Prompt:
In your answer, copy every entry that follows exactly.

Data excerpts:
-------------------------

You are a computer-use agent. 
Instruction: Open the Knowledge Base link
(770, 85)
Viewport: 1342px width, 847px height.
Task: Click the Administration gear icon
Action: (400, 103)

-------------------------

Response to the exercise:
You are a computer-use agent. 
Instruction: Open the Knowledge Base link
(770, 85)
Viewport: 1342px width, 847px height.
Task: Click the Administration gear icon
Action: (400, 103)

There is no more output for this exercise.